▶ _Work task_: If a line comes after the one containing "Италия (131, 339)", leave it out; copy every line before it, and that line too, exactly as written, starting from the first line of the entries.

▶ _Data extracts_:
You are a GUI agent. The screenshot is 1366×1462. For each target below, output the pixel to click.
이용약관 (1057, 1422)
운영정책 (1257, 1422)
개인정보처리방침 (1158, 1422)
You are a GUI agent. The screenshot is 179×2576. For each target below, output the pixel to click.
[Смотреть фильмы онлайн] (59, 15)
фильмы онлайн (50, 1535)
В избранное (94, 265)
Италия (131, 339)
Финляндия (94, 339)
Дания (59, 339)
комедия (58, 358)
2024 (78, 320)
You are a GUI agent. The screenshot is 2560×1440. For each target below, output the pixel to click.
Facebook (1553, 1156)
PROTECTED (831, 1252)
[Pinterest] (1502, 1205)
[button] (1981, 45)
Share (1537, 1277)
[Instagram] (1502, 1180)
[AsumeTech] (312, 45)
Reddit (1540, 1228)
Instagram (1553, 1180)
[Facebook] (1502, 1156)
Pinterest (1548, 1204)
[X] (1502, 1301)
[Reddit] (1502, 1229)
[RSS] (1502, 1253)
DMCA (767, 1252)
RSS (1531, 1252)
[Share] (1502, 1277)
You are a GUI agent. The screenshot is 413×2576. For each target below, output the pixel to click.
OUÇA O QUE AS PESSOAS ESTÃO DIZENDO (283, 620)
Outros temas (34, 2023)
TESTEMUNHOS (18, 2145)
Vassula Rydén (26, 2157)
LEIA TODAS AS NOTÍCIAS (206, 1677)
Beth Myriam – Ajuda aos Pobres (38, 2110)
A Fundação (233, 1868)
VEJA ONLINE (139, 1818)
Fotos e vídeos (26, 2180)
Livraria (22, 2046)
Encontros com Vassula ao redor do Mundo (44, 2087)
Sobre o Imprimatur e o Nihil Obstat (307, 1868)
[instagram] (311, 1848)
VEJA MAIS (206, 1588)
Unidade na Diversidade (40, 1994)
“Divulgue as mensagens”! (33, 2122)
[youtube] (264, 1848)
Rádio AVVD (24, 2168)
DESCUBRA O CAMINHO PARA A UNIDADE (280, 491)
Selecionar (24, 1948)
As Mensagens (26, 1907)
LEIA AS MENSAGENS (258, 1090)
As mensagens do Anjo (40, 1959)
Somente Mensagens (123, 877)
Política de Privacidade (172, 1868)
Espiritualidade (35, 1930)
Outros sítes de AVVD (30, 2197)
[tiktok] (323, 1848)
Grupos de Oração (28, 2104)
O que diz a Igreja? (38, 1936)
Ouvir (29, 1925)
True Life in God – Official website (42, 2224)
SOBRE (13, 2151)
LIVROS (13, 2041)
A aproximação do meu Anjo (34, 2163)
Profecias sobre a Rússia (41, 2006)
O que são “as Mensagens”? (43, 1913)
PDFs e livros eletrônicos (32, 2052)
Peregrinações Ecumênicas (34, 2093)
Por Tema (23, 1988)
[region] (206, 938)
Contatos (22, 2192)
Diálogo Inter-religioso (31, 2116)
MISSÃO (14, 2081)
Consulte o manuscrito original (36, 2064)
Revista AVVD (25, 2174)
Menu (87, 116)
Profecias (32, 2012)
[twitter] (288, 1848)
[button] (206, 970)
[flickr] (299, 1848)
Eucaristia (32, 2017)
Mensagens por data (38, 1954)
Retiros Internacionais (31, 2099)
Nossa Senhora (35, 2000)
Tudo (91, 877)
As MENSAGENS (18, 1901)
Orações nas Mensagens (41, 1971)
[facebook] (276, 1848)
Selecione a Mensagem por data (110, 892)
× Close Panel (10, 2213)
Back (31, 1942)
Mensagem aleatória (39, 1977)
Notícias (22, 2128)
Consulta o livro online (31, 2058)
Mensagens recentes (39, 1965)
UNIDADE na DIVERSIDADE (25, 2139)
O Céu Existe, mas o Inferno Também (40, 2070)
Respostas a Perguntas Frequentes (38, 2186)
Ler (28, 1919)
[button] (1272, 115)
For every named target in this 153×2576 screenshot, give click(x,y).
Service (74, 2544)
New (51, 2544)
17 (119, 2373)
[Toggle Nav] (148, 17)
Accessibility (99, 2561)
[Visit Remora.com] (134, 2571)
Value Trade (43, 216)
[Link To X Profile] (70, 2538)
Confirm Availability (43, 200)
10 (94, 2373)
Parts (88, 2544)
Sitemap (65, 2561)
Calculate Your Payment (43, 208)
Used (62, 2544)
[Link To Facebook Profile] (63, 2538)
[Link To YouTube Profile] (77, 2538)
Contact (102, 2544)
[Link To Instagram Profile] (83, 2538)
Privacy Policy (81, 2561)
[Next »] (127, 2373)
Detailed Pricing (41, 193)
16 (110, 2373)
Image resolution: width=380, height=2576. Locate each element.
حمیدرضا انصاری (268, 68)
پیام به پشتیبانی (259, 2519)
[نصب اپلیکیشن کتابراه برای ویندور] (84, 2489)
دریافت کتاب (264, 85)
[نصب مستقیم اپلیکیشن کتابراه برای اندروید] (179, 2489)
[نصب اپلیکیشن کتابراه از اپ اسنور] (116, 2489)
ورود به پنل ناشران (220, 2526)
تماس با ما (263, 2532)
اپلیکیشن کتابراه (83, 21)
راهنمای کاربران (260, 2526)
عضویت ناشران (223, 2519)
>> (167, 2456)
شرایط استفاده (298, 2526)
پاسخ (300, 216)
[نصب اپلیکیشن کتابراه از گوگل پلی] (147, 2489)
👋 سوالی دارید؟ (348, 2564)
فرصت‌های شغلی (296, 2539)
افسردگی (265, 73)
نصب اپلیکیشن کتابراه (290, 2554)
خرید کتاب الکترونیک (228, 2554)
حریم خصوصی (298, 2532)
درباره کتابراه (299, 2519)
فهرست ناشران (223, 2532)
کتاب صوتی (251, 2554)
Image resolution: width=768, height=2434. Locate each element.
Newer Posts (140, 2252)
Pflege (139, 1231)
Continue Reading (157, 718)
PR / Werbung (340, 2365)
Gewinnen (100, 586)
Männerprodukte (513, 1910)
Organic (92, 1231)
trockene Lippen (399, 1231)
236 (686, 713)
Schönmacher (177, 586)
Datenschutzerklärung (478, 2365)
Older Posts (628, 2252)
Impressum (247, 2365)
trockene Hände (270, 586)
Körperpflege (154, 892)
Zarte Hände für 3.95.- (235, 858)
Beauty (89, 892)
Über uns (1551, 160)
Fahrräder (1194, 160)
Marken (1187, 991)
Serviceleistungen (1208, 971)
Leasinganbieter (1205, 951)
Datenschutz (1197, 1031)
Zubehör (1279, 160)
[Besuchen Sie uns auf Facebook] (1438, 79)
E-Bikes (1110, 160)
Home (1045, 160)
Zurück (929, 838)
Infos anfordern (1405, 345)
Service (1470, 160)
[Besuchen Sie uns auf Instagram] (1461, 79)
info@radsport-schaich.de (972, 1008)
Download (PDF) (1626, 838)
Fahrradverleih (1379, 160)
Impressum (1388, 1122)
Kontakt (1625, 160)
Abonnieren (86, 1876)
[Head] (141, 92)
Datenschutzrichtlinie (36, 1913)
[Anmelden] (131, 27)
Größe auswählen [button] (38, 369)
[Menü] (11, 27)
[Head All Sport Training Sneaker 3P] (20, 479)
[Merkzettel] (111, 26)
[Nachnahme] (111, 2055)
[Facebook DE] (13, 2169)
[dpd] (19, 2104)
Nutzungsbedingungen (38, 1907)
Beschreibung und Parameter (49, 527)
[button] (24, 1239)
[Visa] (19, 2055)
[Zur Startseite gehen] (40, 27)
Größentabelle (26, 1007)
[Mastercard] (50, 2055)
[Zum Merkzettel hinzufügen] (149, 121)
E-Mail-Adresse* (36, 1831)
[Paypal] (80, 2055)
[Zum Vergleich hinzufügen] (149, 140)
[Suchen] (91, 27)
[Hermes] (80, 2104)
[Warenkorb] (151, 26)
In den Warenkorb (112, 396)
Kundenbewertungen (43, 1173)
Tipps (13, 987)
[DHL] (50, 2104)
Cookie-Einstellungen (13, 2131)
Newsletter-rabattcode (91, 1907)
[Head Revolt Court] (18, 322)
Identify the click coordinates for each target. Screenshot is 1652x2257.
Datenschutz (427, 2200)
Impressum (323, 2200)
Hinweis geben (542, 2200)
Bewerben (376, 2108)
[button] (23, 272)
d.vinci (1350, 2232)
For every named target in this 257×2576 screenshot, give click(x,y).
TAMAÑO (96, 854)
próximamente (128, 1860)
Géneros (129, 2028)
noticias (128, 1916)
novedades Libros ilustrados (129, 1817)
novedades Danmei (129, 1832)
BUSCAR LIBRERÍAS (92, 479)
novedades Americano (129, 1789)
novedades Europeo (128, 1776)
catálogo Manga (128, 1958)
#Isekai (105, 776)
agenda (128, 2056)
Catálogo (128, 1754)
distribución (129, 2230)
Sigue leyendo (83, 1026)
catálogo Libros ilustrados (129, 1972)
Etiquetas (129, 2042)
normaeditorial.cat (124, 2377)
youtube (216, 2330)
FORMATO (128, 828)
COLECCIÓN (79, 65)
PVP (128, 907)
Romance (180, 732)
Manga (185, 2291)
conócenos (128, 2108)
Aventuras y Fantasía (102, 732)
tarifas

▶ _Response_:
You are a GUI agent. The screenshot is 1366×1462. For each target below, output the pixel to click.
이용약관 (1057, 1422)
운영정책 (1257, 1422)
개인정보처리방침 (1158, 1422)
You are a GUI agent. The screenshot is 179×2576. For each target below, output the pixel to click.
[Смотреть фильмы онлайн] (59, 15)
фильмы онлайн (50, 1535)
В избранное (94, 265)
Италия (131, 339)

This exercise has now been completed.